* [The request]
Rewrite all lines of the material below, replacing every "Sous-menu" with "Submenu" and changing nothing else. Omit the pictures from your answer.

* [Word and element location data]
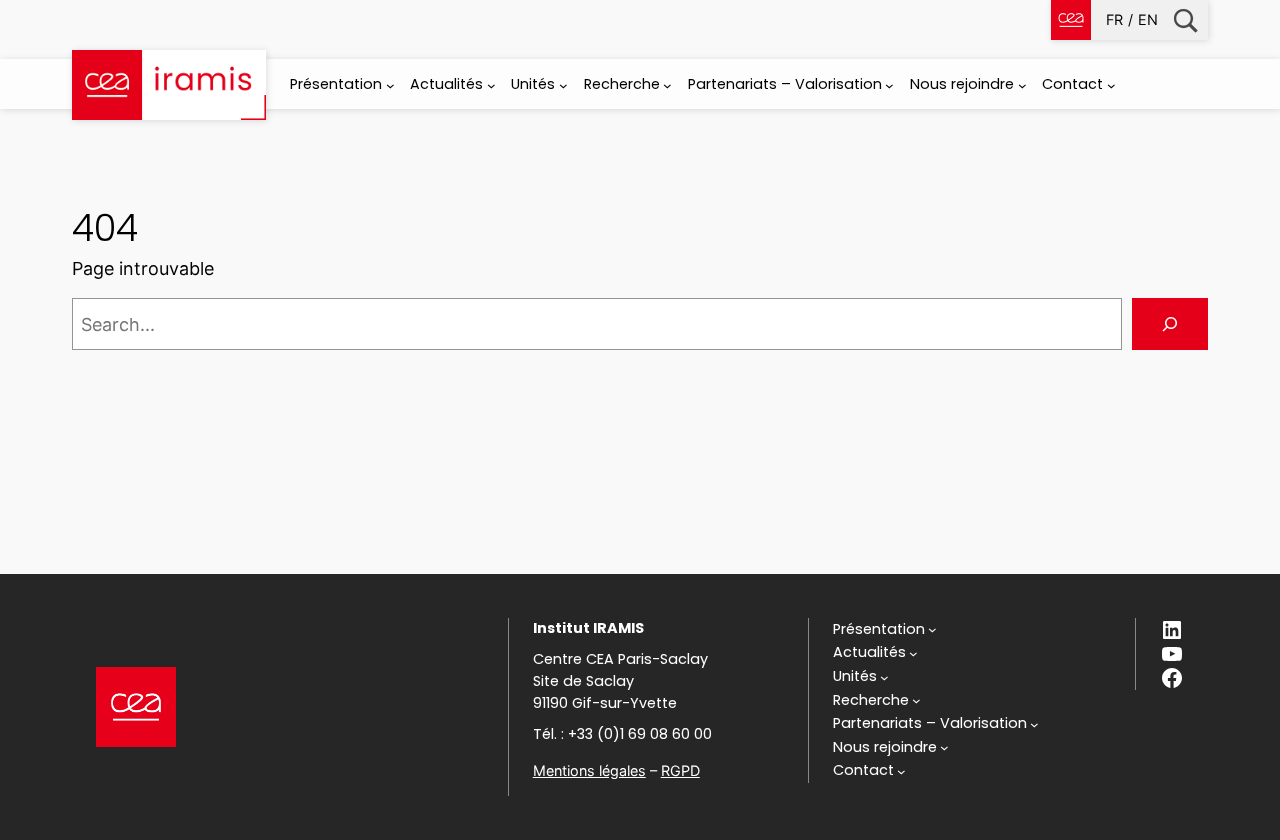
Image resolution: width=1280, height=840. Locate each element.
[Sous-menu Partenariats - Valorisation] (889, 85)
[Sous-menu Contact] (1111, 85)
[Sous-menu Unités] (563, 85)
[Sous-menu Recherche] (667, 85)
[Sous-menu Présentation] (390, 85)
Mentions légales (589, 770)
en (1148, 19)
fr (1114, 19)
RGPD (680, 770)
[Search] (1170, 324)
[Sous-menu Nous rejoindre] (1022, 85)
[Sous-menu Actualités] (491, 85)
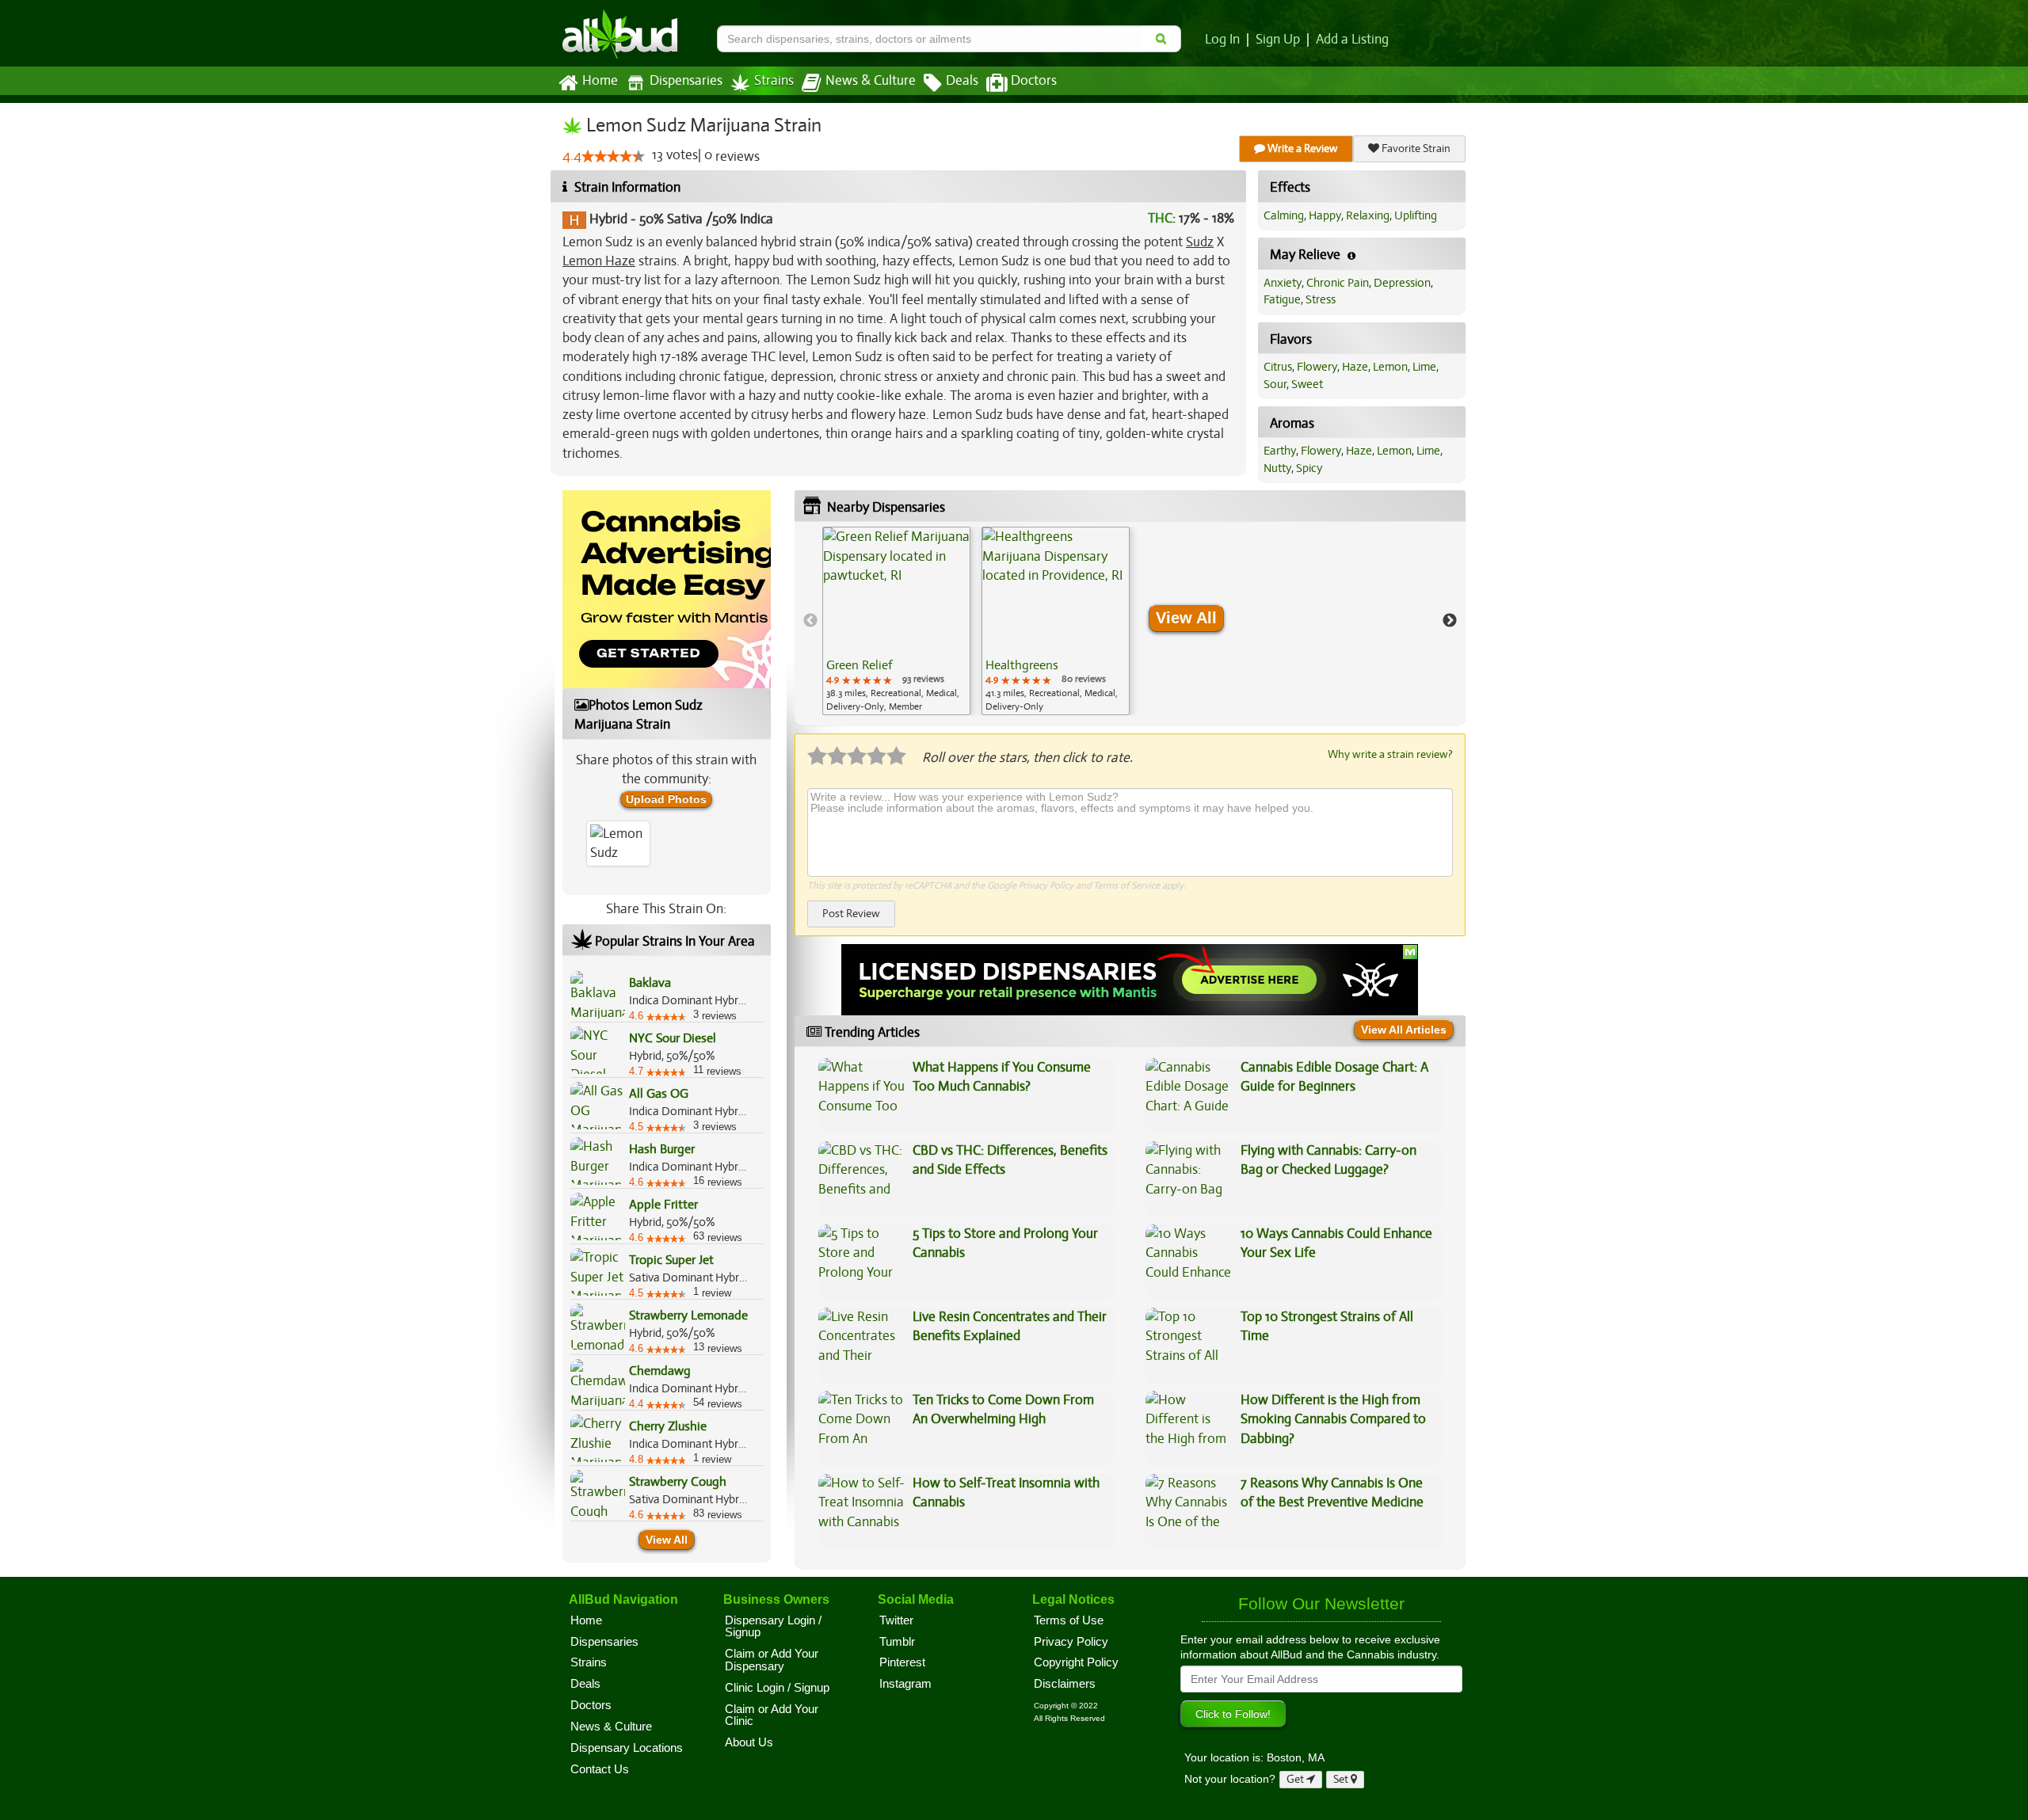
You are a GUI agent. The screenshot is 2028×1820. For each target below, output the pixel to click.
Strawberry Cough (677, 1482)
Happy (1325, 215)
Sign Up (1278, 40)
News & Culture (870, 81)
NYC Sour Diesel (672, 1038)
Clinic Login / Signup (777, 1687)
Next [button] (1450, 621)
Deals (962, 81)
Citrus (1278, 367)
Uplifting (1415, 215)
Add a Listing (1352, 40)
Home (600, 81)
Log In (1222, 40)
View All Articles (1404, 1029)
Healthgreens (1021, 665)
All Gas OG (658, 1094)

* [Exercise output]
Image resolution: width=1280, height=840. Locate each element.
[Submenu Partenariats - Valorisation] (889, 85)
[Submenu Contact] (1111, 85)
[Submenu Unités] (563, 85)
[Submenu Recherche] (667, 85)
[Submenu Présentation] (390, 85)
Mentions légales (589, 770)
en (1148, 19)
fr (1114, 19)
RGPD (680, 770)
[Search] (1170, 324)
[Submenu Nous rejoindre] (1022, 85)
[Submenu Actualités] (491, 85)
You are a GUI agent. The screenshot is 2028×1820. For each target below, output the pixel to click.
Strawberry Cough (677, 1482)
Happy (1325, 215)
Sign Up (1278, 40)
News & Culture (870, 81)
NYC Sour Diesel (672, 1038)
Clinic Login / Signup (777, 1687)
Next [button] (1450, 621)
Deals (962, 81)
Citrus (1278, 367)
Uplifting (1415, 215)
Add a Listing (1352, 40)
Home (600, 81)
Log In (1222, 40)
View All Articles (1404, 1029)
Healthgreens (1021, 665)
All Gas OG (658, 1094)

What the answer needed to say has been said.